Yeakel called the state’s argument that women in west Texas can get abortions in New Mexico, where clinics don’t have to comply with outpatient surgical center codes, “disingenuous and incompatible” with the state’s goal of protecting women’s health.
“If, however, the state’s underlying purpose in enacting the requirement was to reduce or eliminate abortion in parts of all of Texas, the state’s position is perfectly congruent with such a goal,” he said. “These substantial obstacles have reached a tipping point that threatens to chip away at the private choice” women have to end early pregnancies under federal law.
A study by the Texas Policy Evaluation Project at the University of Texas, estimated the number of abortions in Texas fell 13 percent since the hospital-privileges rule went into effect last November.
Before the Republican-controlled Legislature passed abortion regulations in mid-2013, Texas had 41 licensed abortion clinics. That number dropped to 22 after the admitting-privileges rule kicked in, according to the study.
Six clinics can comply with the outpatient surgical center standards, according to court papers.
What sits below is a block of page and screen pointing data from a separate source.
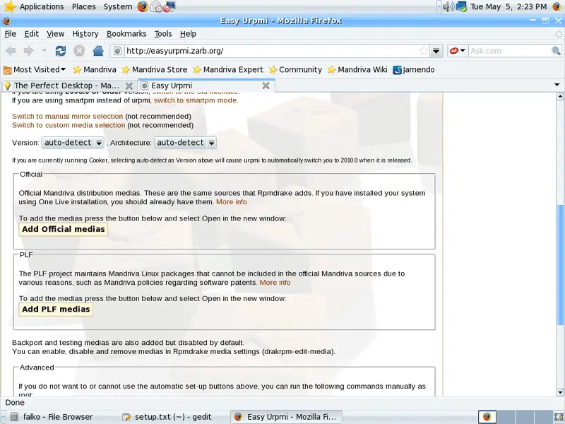
Task: Switch to The Perfect Desktop tab
Action: coord(67,86)
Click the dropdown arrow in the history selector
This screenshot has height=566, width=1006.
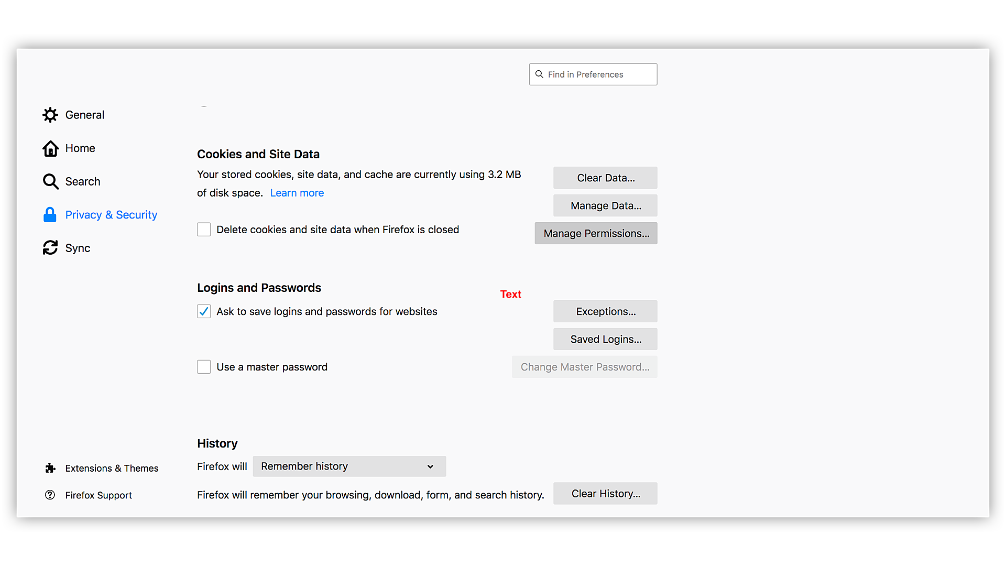tap(430, 466)
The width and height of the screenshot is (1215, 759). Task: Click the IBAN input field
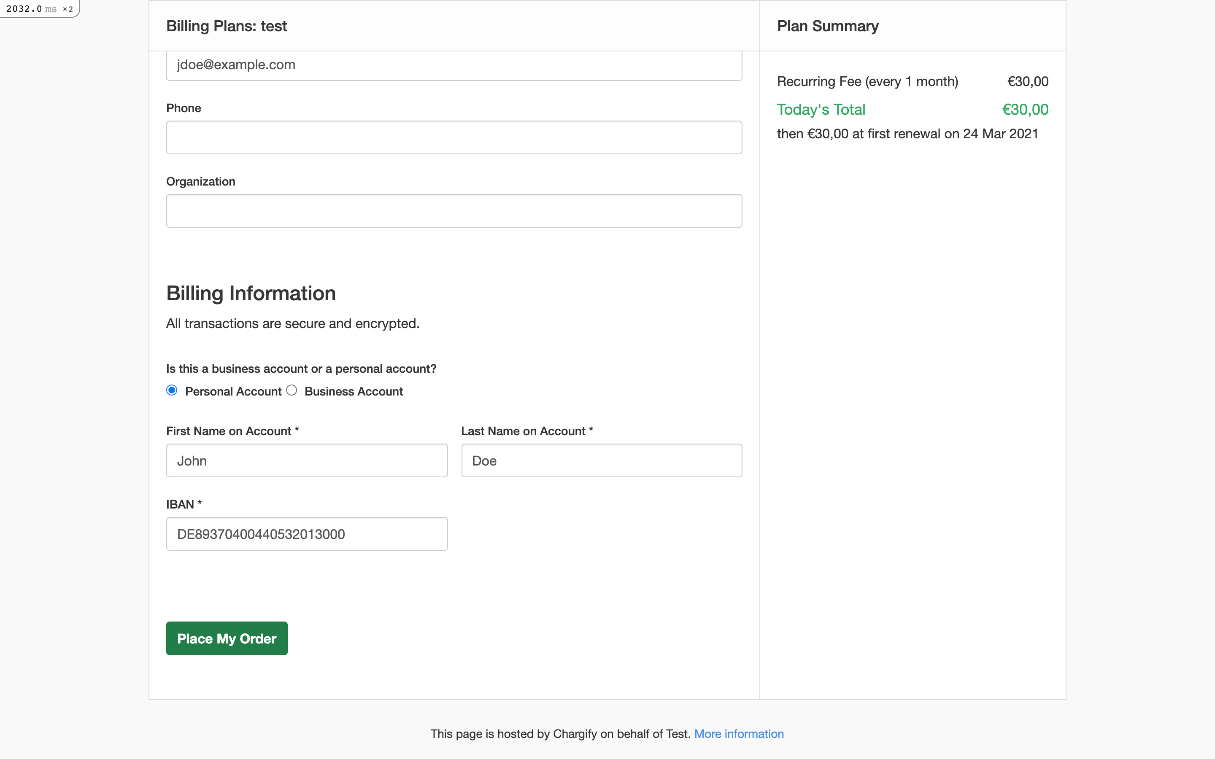click(306, 534)
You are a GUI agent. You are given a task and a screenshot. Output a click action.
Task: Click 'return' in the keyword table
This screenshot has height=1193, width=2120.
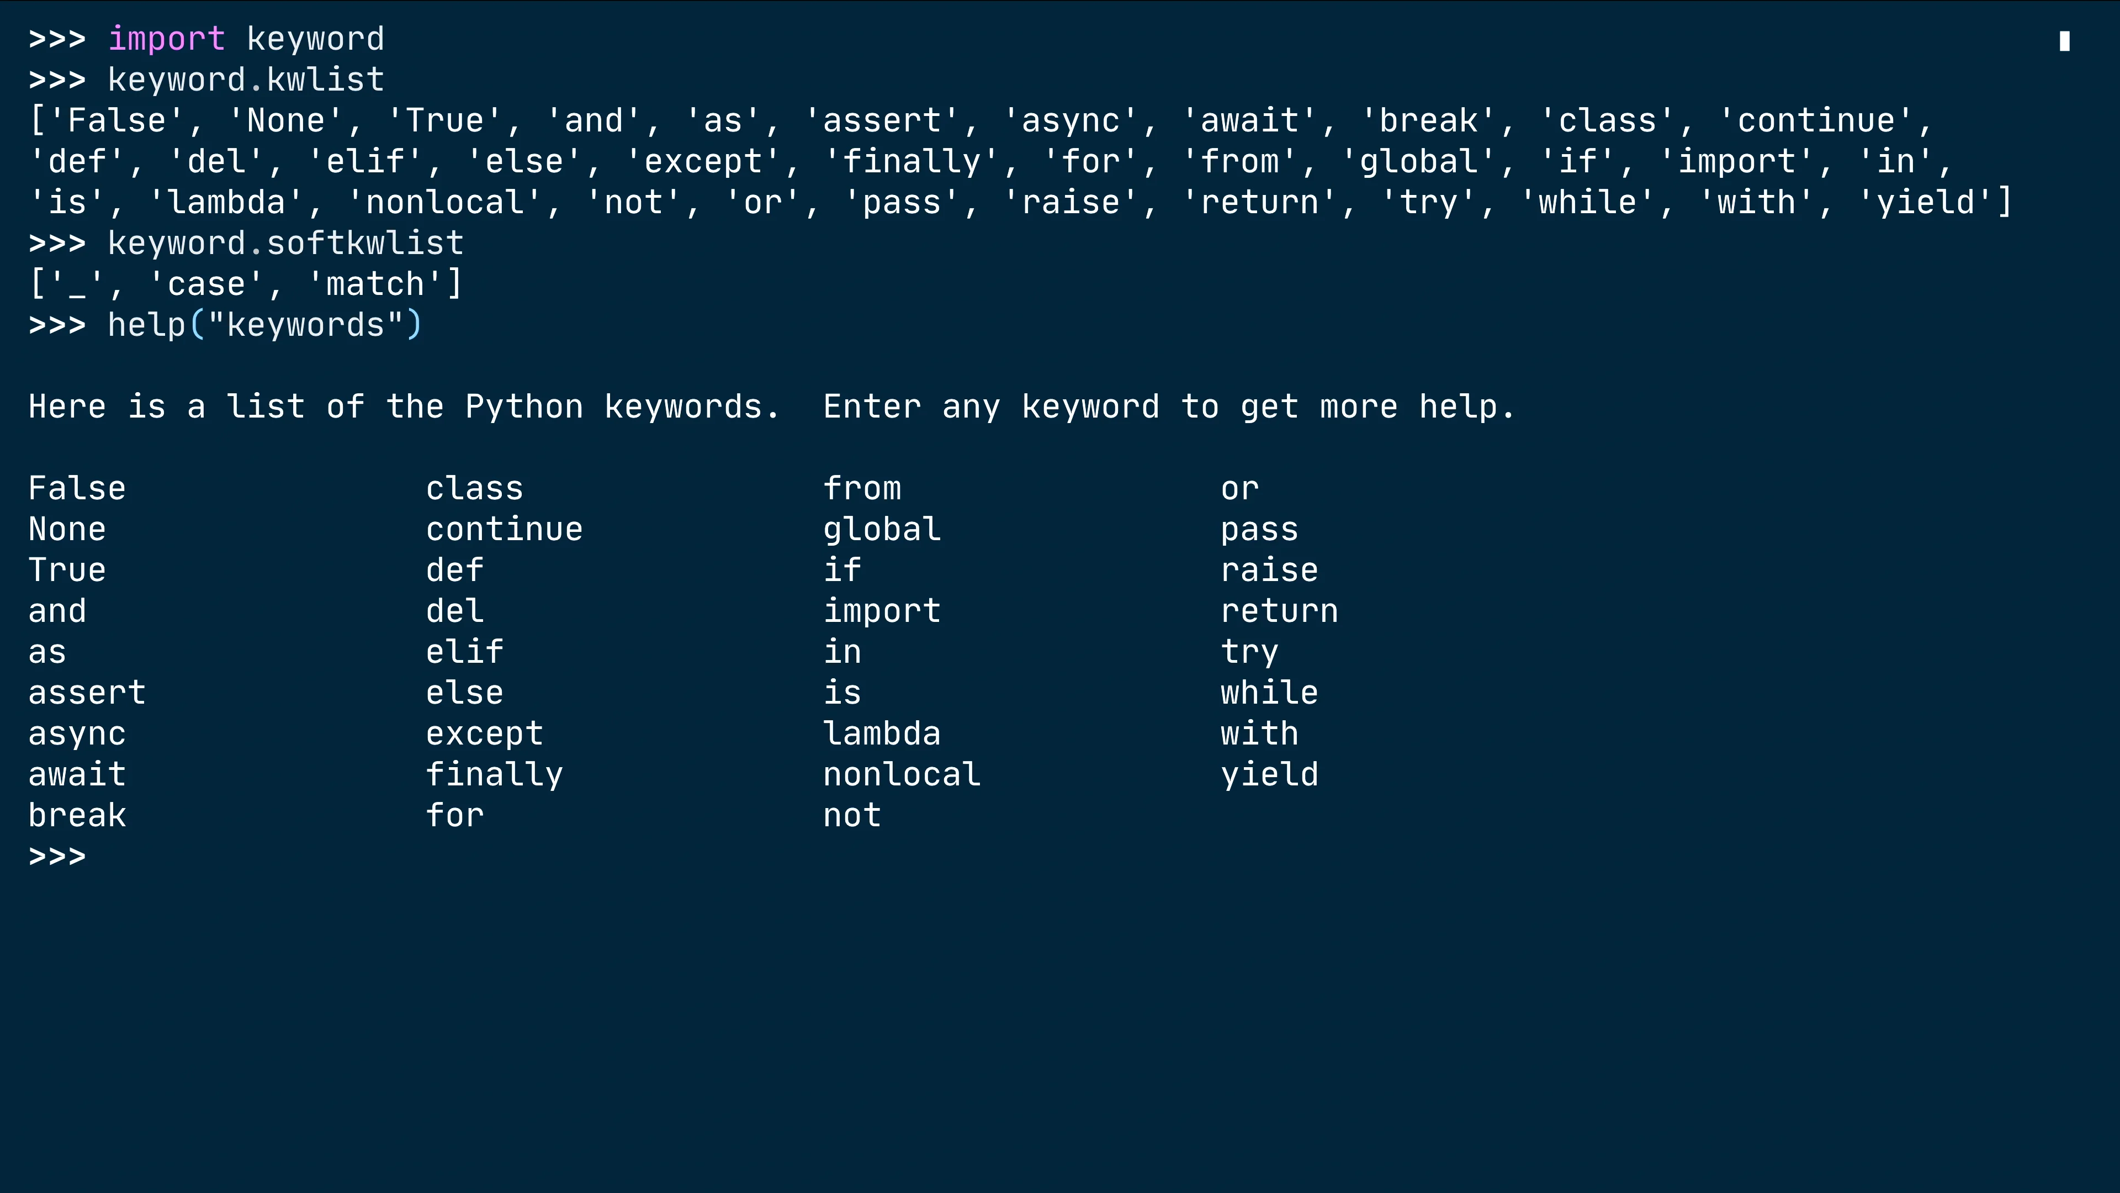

The abortion-rights activists told Yeakel in an Aug. 4 filing they are trying to get two additional clinics operational by September, with no guarantees on the timetable.
Women’s health advocates said they sued to block the abortion restrictions to keep Texas “from plunging millions of women back into the darkness and grave danger of illegal abortion that Roe v. Wade was supposed to end,” Nancy Northup, president of the Center for Reproductive Rights, said in an e-mail referring to the 1973 U.S. Supreme Court decision saying women have a right to abortion under the Constitution.
The Austin ruling comes against a shifting backdrop of conflicting abortion-related rulings across the southern U.S.
A three-judge appellate panel, different from the one that overturned Yeakel’s admitting-privileges decision, on July 29 blocked enforcement of a Mississippi admitting-privileges rule in a New Orleans appeals court decision. That panel said Mississippi’s rule would close the state’s last remaining clinic and force residents to travel out of state to access legal abortion.
“Mississippi may not shift its obligation to respect the established constitutional rights of its citizens to another state,” the panel said in a divided ruling.
On Aug. 4, an Alabama trial judge temporarily blocked enforcement of that state’s admitting-privileges rule, which would close three of five remaining abortion clinics in that state. The judge called the state’s justification for its rule “exceedingly weak.”
The Texas case is Whole Woman’s Health v. Lakey, 1:14-00284, U.S. District Court, Western District of Texas (Austin).